Though the Pacers have fought Miami on nearly equal footing the past two postseasons, the regular season has been something else entirely. They were 16½ games behind the Heat in the Eastern Conference standings a year ago.The first step in bridging the gap is not falling off the edge, and retaining West assured that. They’ve added C.J. Watson, who like West signed with the Pacers on Wednesday – although his two-year, $4.2 million deal was more modest – and first-round pick Solomon Hill. Next week, they will add restricted free agent Chris Copeland, who is expected to sign a two-year, $6.2 million offer sheet with the Pacers on Sunday, starting the three-day clock on the Knicks. New York has the right to match that offer but not the financial ability, thus assuring Copeland’s departure.
Though the bench lacks a true power forward, it should be substantially more potent. Watson will bring defense, toughness and shot-making to the point. Hill looks like he can play right away. Copeland is a stretch four who will give the Pacers the ability to play a spread offense with the second unit.

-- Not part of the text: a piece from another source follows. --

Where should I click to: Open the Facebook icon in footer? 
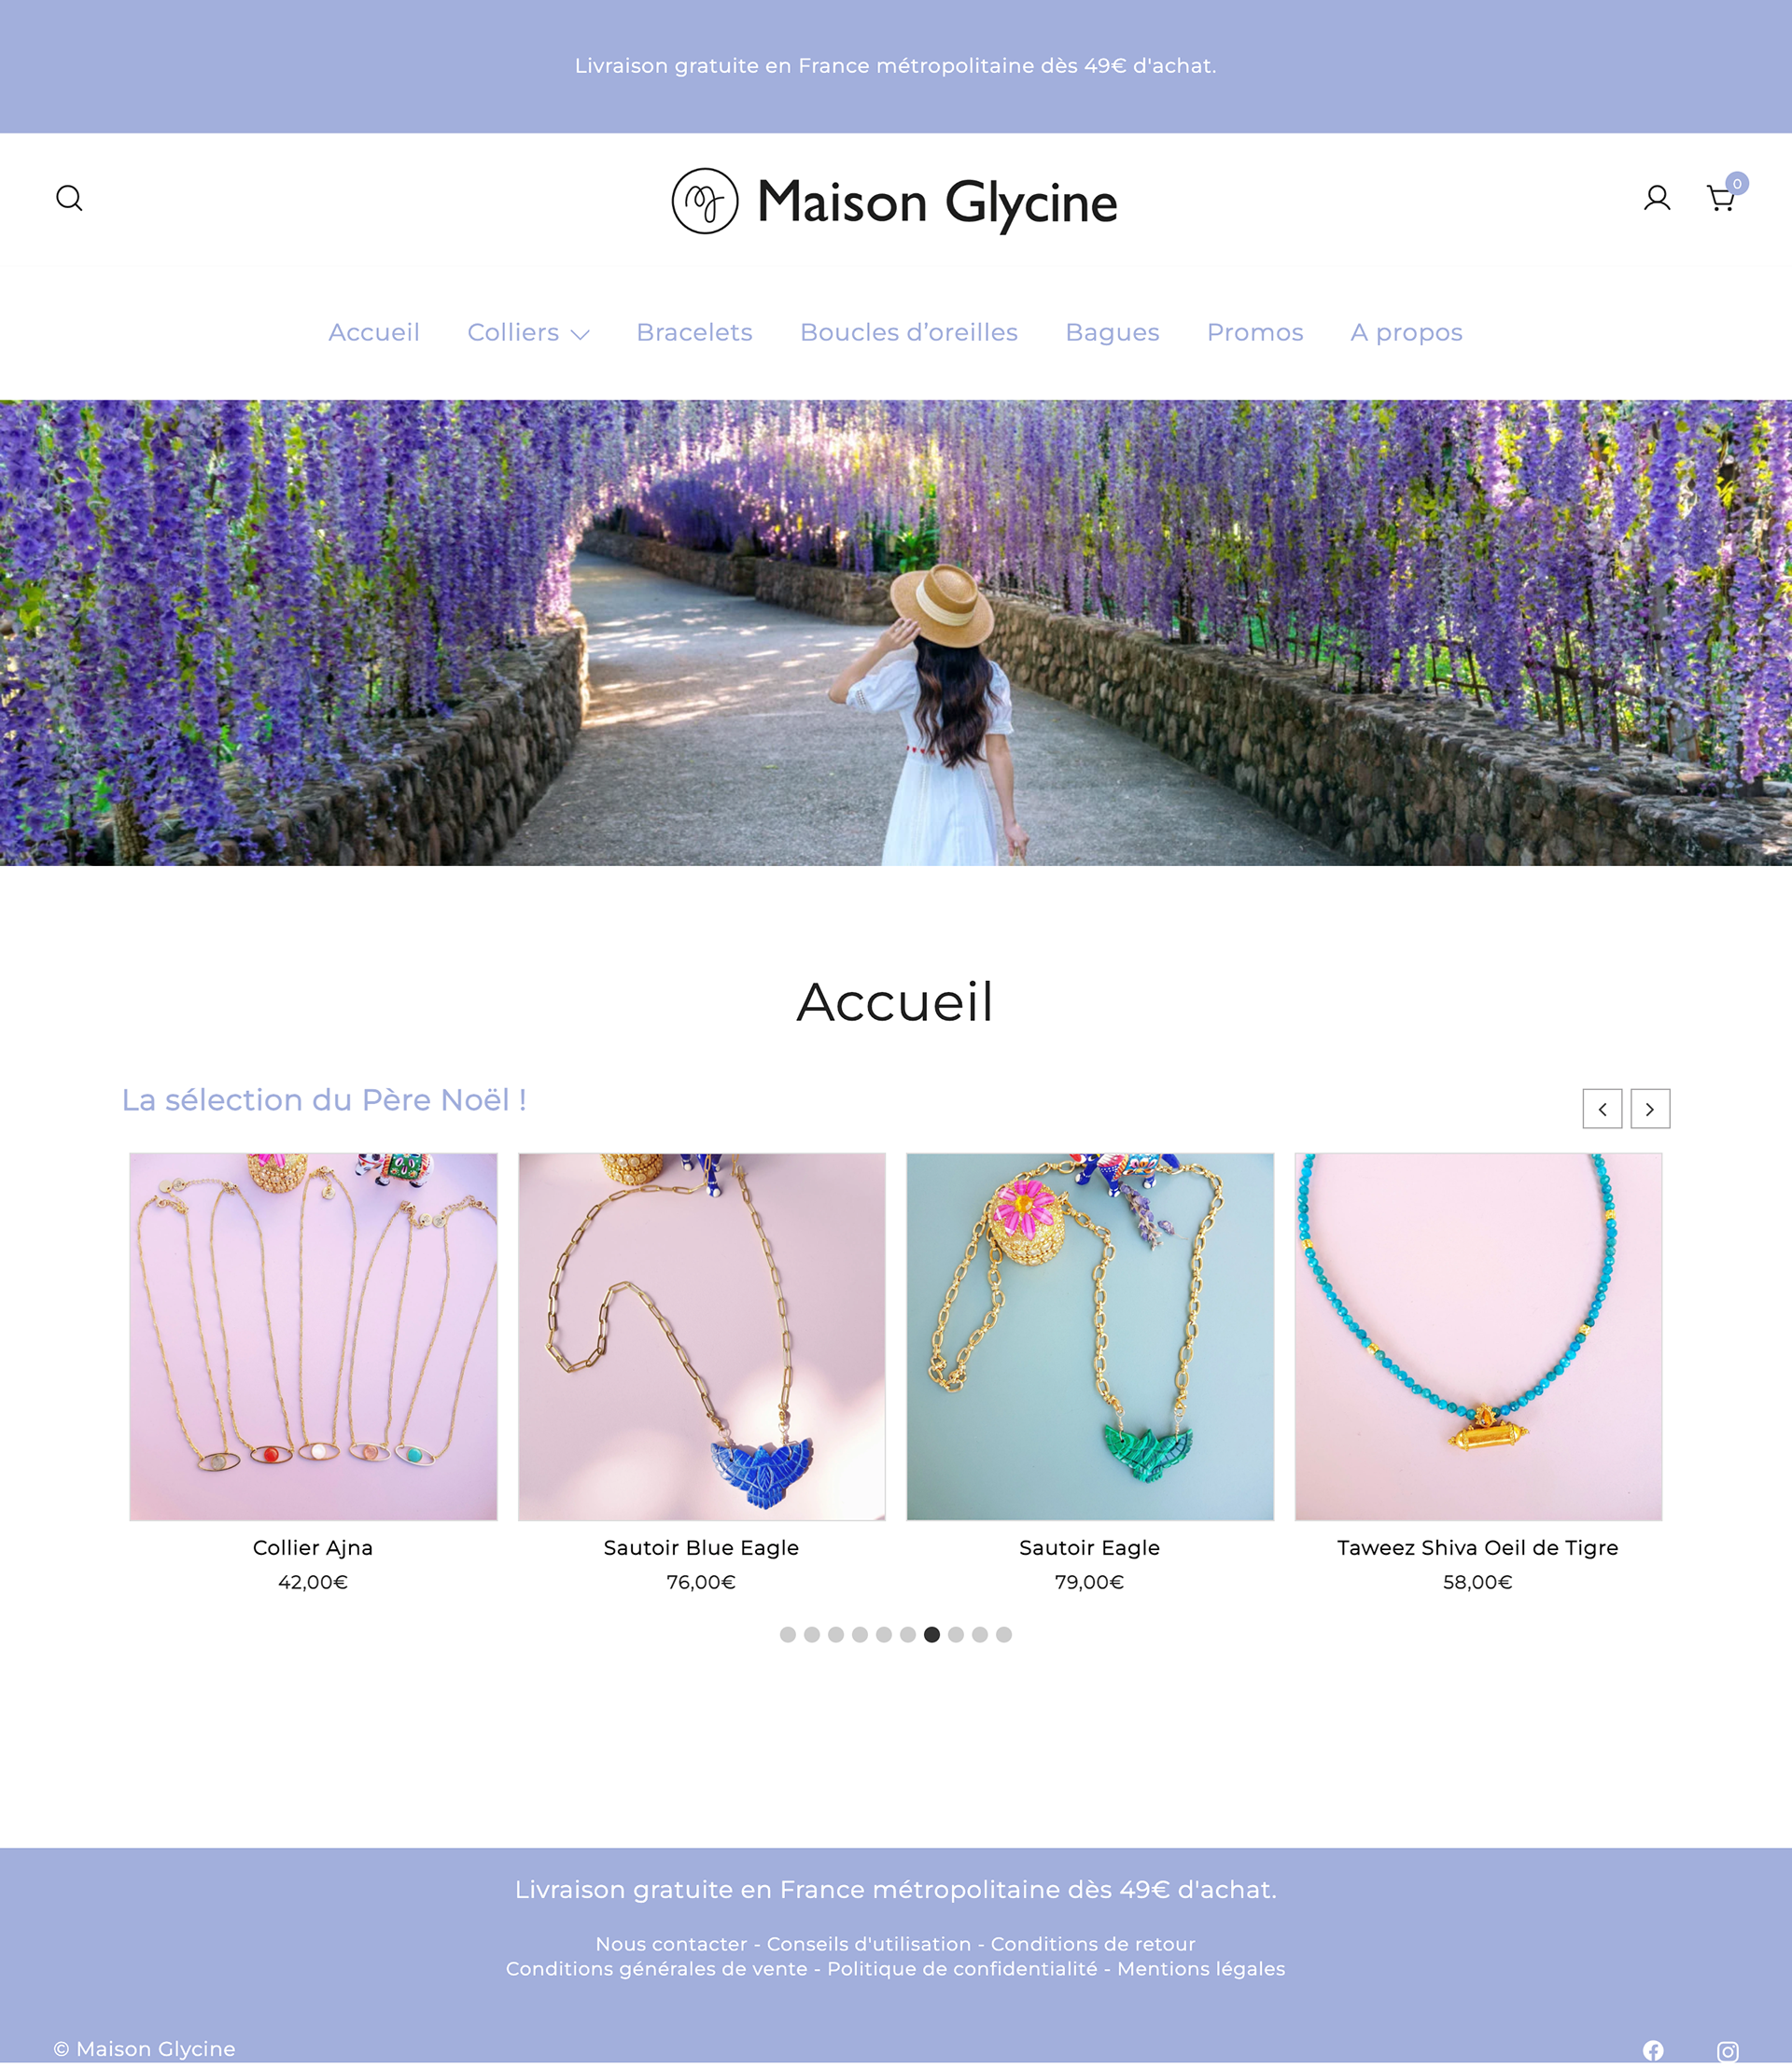[1653, 2051]
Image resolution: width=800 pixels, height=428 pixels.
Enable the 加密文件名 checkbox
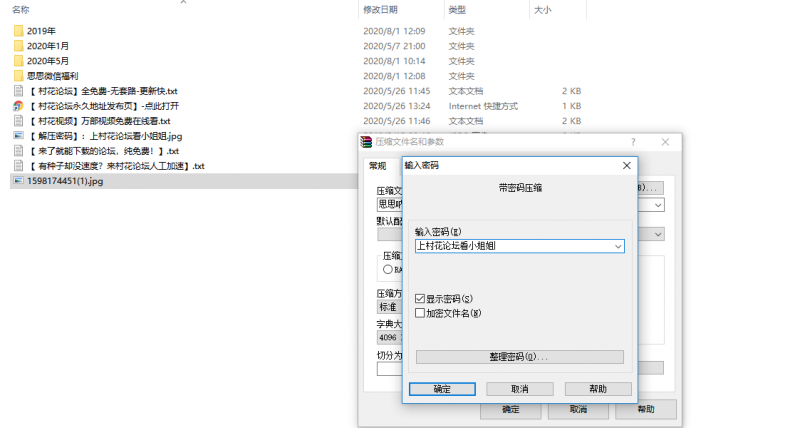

“We know what our starters can do. We know how far they can take us,” Bird said. “We need a little push from our bench. If we can get that, I think we’ll be more successful.”
They will, of course, need more than that. They will need Paul George to take another step. They will need Roy Hibbert to play a full season as he did in the playoffs. They will need Lance Stephenson to continue to mature. And perhaps most of all, they will need Danny Granger all the way back.
And they also will need to wisely use the motivational fuel of last season’s tantalizing yet ultimately maddening seven-game loss to the Heat in the conference finals.
“We’re a focused group,” West said. “We’re all going to be pointed in the same direction, that’s from the top down, from the front office into the locker room. Everybody’s looking at the same goal, the same direction and we’re not going to regress.
“Guys got a taste. I remember a week or so after the season, everybody was still kind of buzzing, coach was still kind of buzzing about it and everybody still kind of had that feeling that we should’ve been playing. We’re going to prepare as early as we can to be in that same spot we were this past season but again we want homecourt advantage.”
That, in a nutshell, is why West returned, why he let the rest of the league know not to bother when it came to his free agency. He believes in what the Pacers have, both on and off the court. He is convinced, as he put it, his teammates “wake up in the morning with their minds set on doing the right thing.”
A few teams made courtesy calls on July 1, just in case, but they were politely rebuffed.
“We knew free agency was coming so it didn’t sneak up on us,” West said. “We knew who was out there and I knew what we had here.”
What the Pacers have is a chance. And it got a little better when West put his name on the dotted line.